REDUÇÃO DE CAPITAL. ENTREGA DE BENS E ATIVOS AOS SÓCIOS E ACIONISTAS. INEXISTÊNCIA DE NORMA INDUTORA.
O art. 22 da Lei nº 9.249, de 1995, não é um dispositivo legal que autoriza o contribuinte a alterar a realidade fática do negócio, por meio de redução de capital e transferência de ativos e bens, tão somente para permitir a tributação do ganho de capital na pessoa física do sócio, e não na pessoa jurídica.
ERRO NA IDENTIFICAÇÃO DO SUJEITO PASSIVO.
O auto de infração teve por apontado o verdadeiro sujeito passivo da infração. Portanto, não há que se falar em erro na identificação do real contribuinte.
Numero da decisão: 1301-007.679
Decisão: Vistos, relatados e discutidos os presentes autos.
Acordam os membros do colegiado, por unanimidade de votos, em rejeitar as preliminares de nulidade e de decadência. No mérito, acordaram os membros do colegiado, por voto de qualidade, em lhe dar parcial provimento para (i) afastar a qualificação da multa de ofício, mantendo-a no patamar de 75% e (ii) excluir do polo passivo as seguintes pessoas físicas e jurídicas, aí mantendo apenas a de Maurilio Biagi Filho: (ii.1) Lucia Diniz, (ii.2) Ricardo Brito, (ii.3) Ronaldo Diniz, (ii.4) Stella Junqueira, (ii.5) José Eduardo Diniz, (ii.6) Marina Diniz, (ii.7) BOB Participações, (ii.8) EBL Participações, (ii.9) MABI Participações, (ii.10) RABI Participações, (ii.11) Alberto Diniz e (ii.12) Mauro Diniz. Vencidos os Conselheiros José Eduardo Dornelas Souza, Eduardo Monteiro Cardoso e Eduarda Lacerda Kanieski, que lhe davam provimento.

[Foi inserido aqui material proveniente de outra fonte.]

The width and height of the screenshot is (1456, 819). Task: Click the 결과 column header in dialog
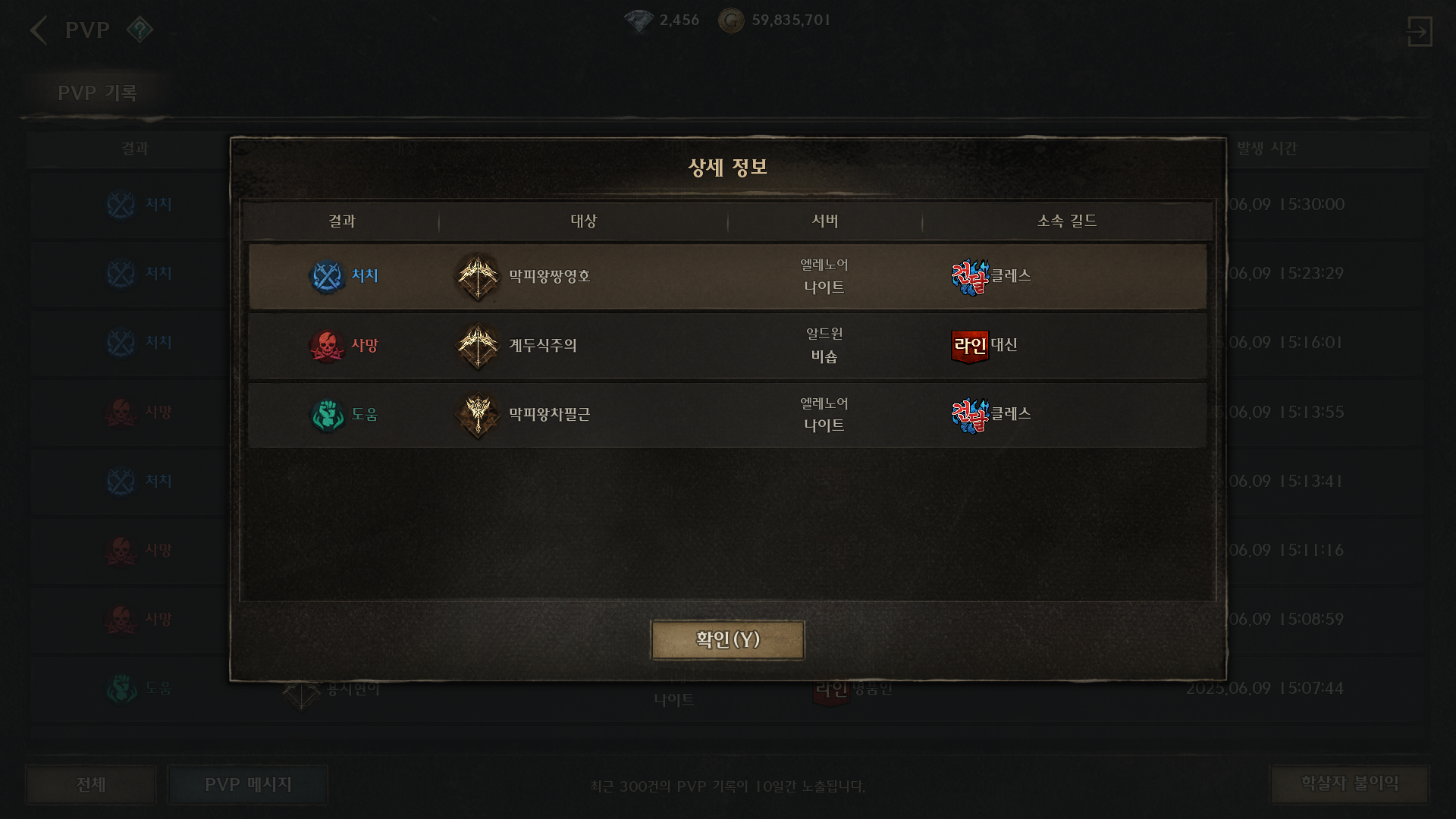point(342,221)
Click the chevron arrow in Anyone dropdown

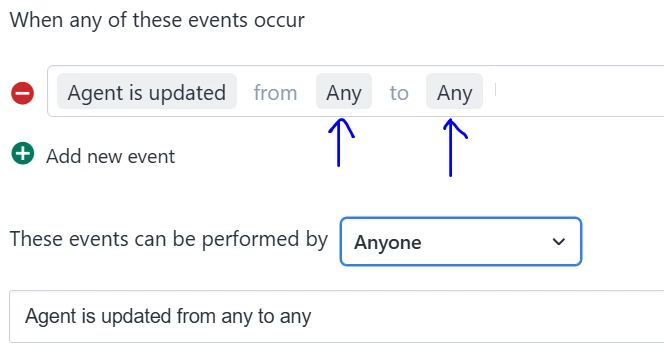pyautogui.click(x=559, y=242)
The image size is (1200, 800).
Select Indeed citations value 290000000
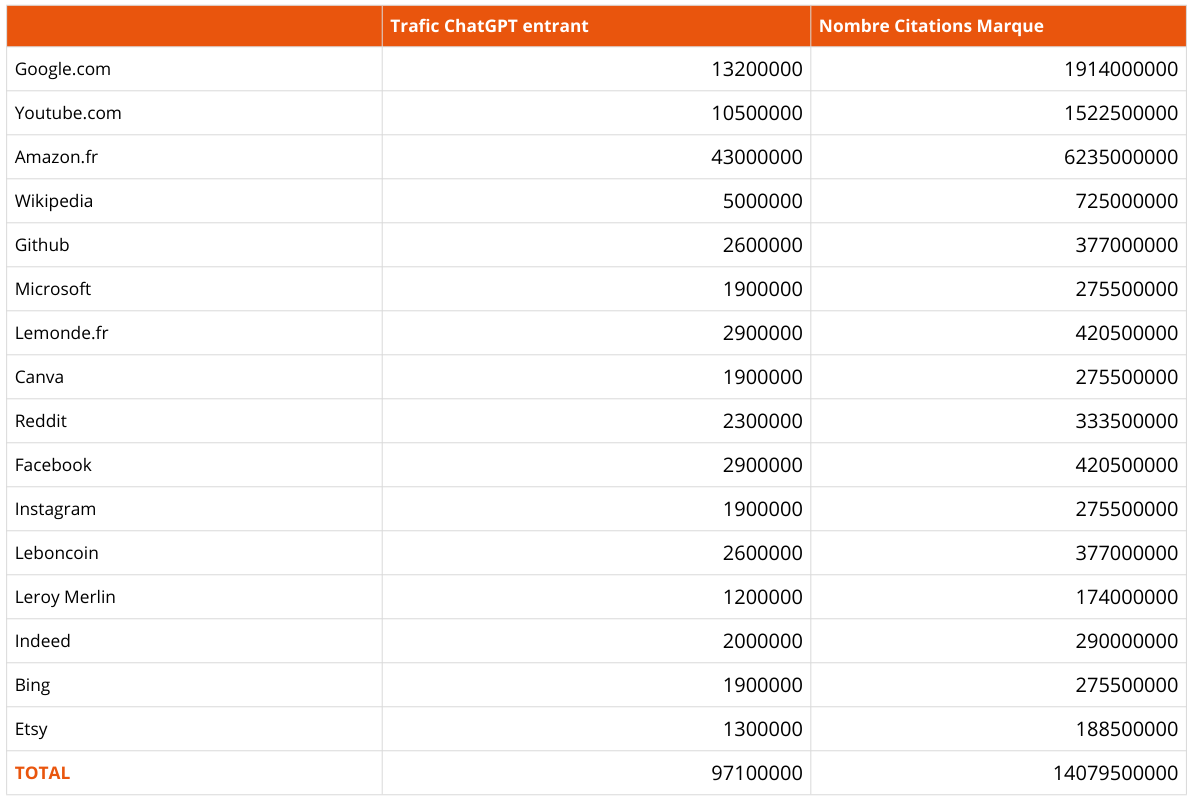pyautogui.click(x=1126, y=641)
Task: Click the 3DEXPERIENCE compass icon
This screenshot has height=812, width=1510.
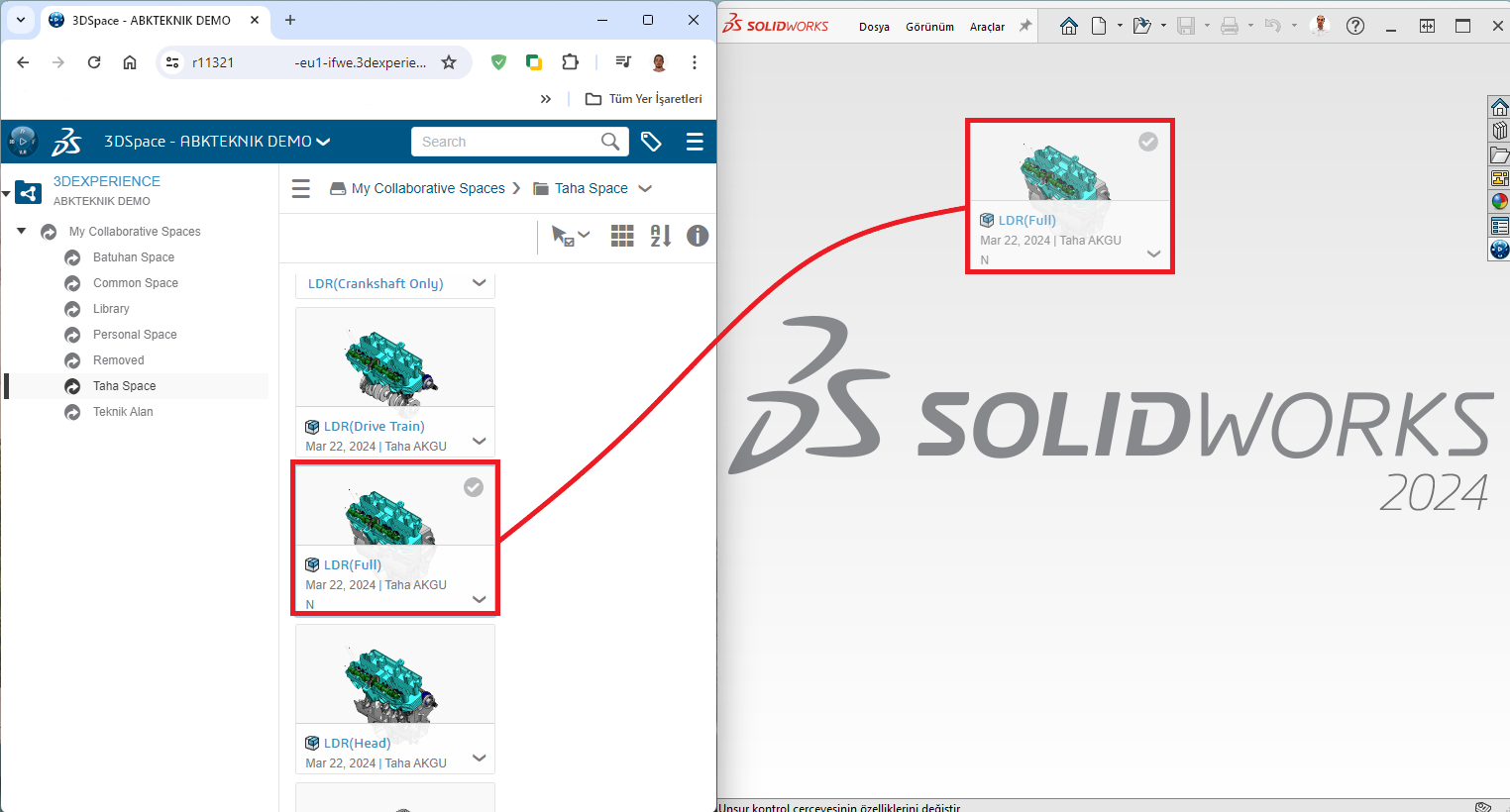Action: click(x=22, y=142)
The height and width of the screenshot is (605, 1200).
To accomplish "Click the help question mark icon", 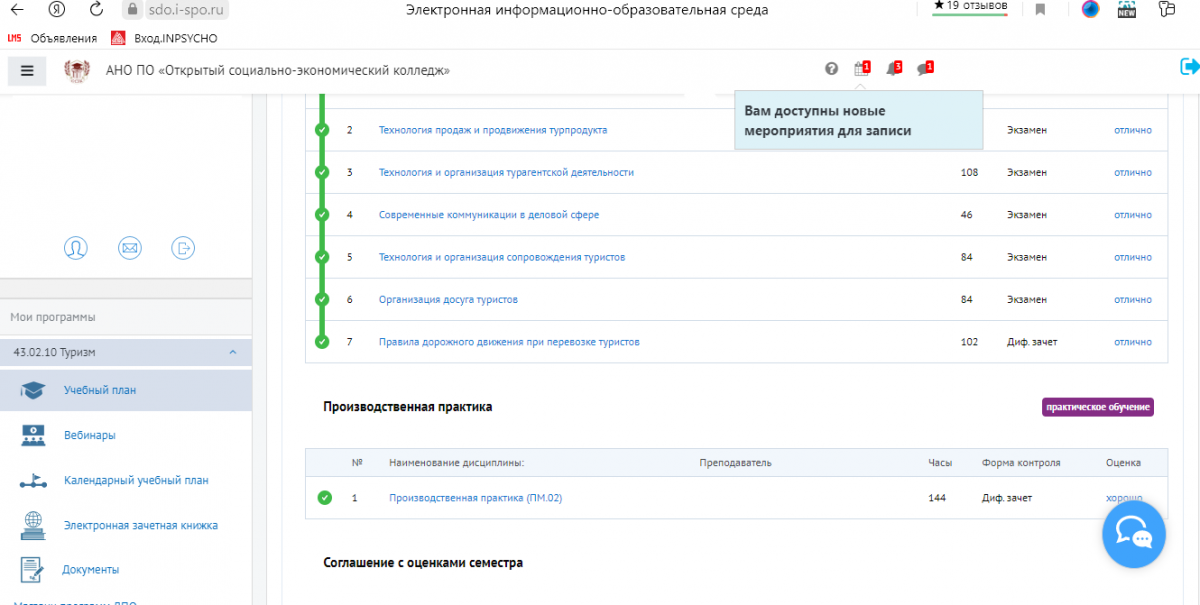I will (831, 69).
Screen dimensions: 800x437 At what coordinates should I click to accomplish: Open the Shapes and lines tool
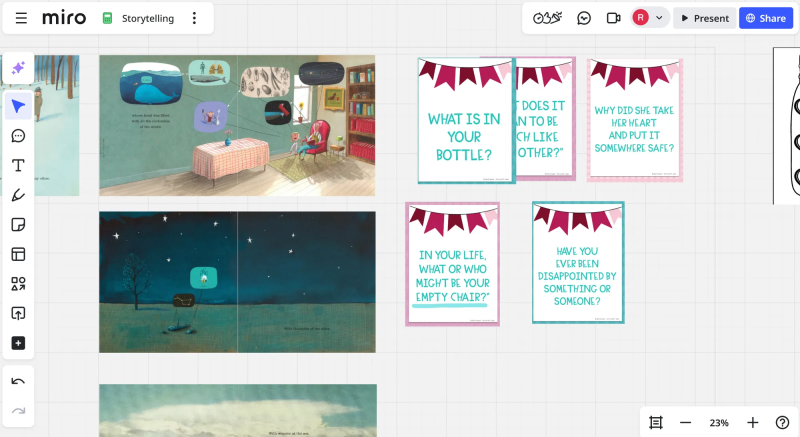tap(18, 284)
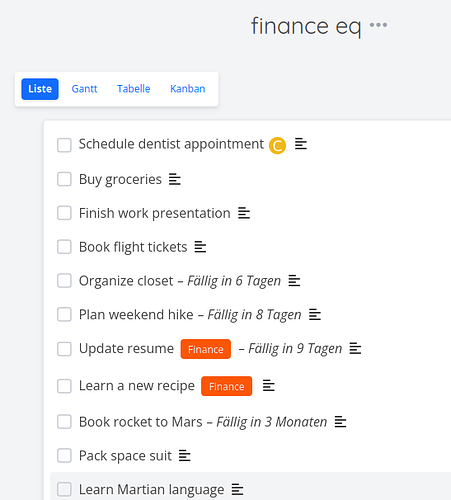The image size is (451, 500).
Task: Check off Schedule dentist appointment task
Action: coord(64,145)
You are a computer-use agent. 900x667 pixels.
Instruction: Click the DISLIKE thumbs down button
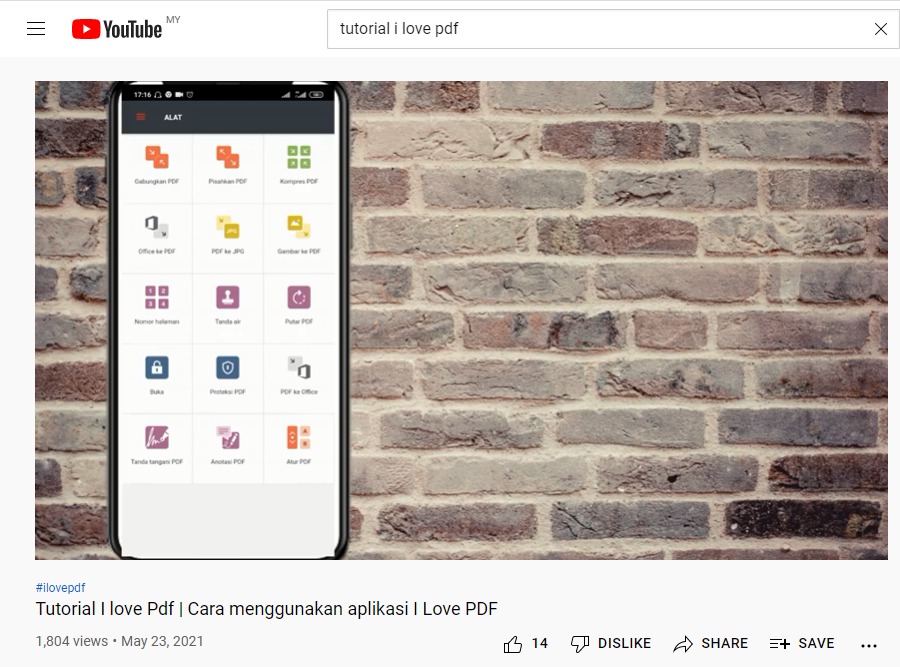pos(611,643)
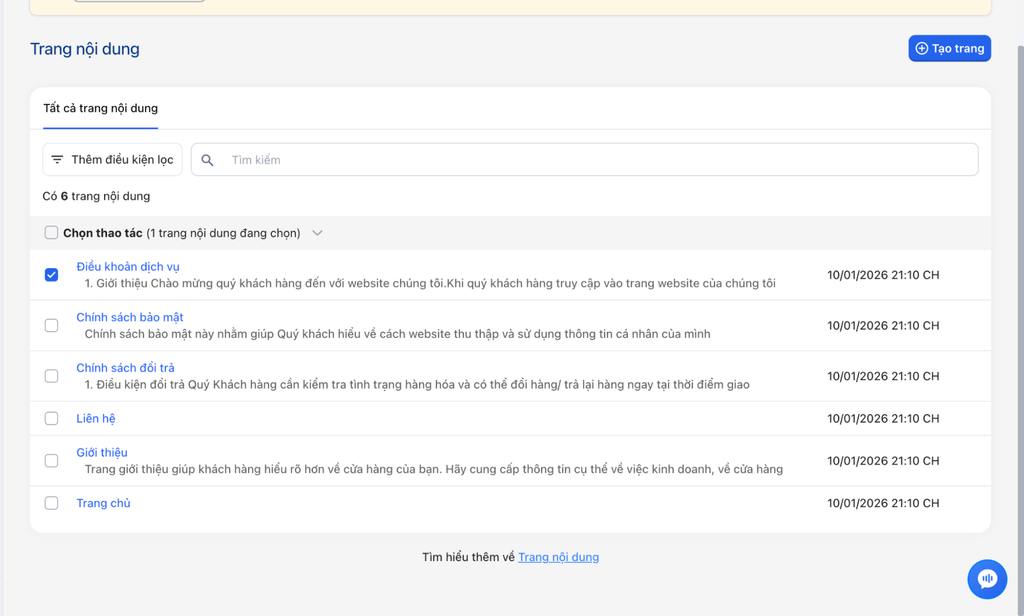Image resolution: width=1024 pixels, height=616 pixels.
Task: Open the chat support bubble icon
Action: point(986,579)

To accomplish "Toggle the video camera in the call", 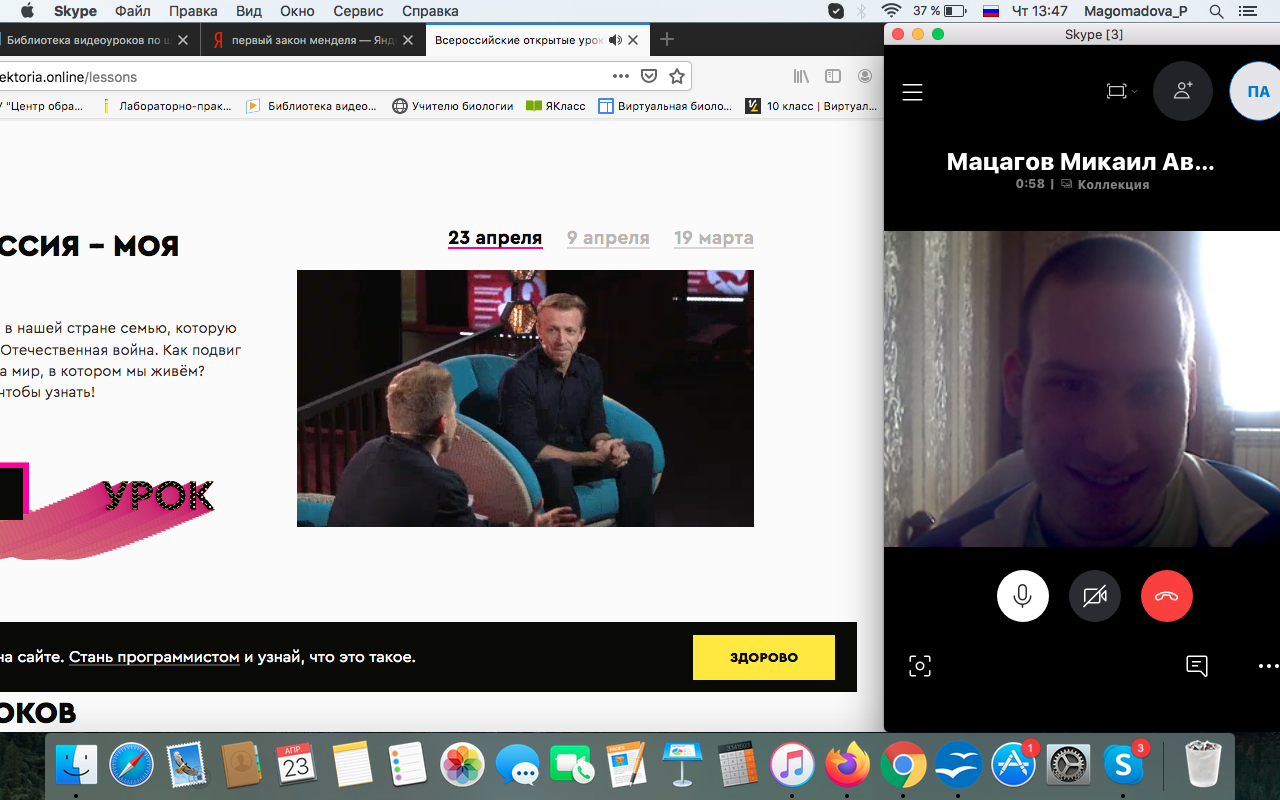I will click(x=1094, y=596).
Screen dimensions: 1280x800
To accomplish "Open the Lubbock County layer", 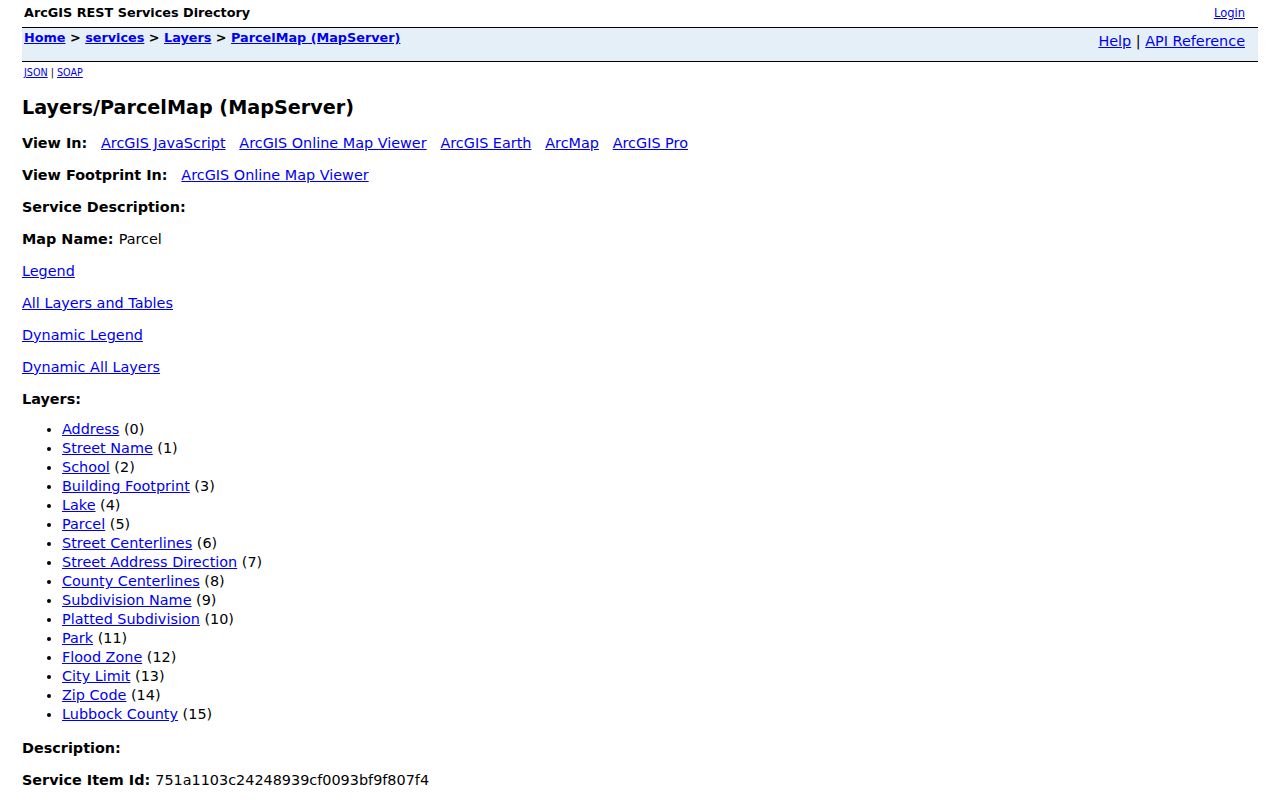I will (120, 714).

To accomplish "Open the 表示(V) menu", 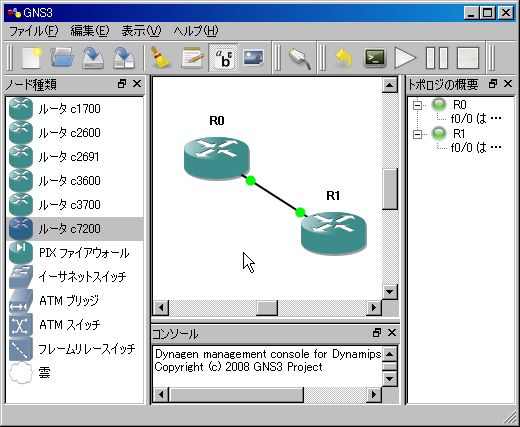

(documento assinado digitalmente)
Rafael Taranto Malheiros – Presidente e Relator
Participaram do presente julgamento os Conselheiros: Iagaro Jung Martins, Jose Eduardo Dornelas Souza, Luis Angelo Carneiro Baptista (substituto integral), Eduardo Monteiro Cardoso, Eduarda Lacerda Kanieski, Rafael Taranto Malheiros (Presidente).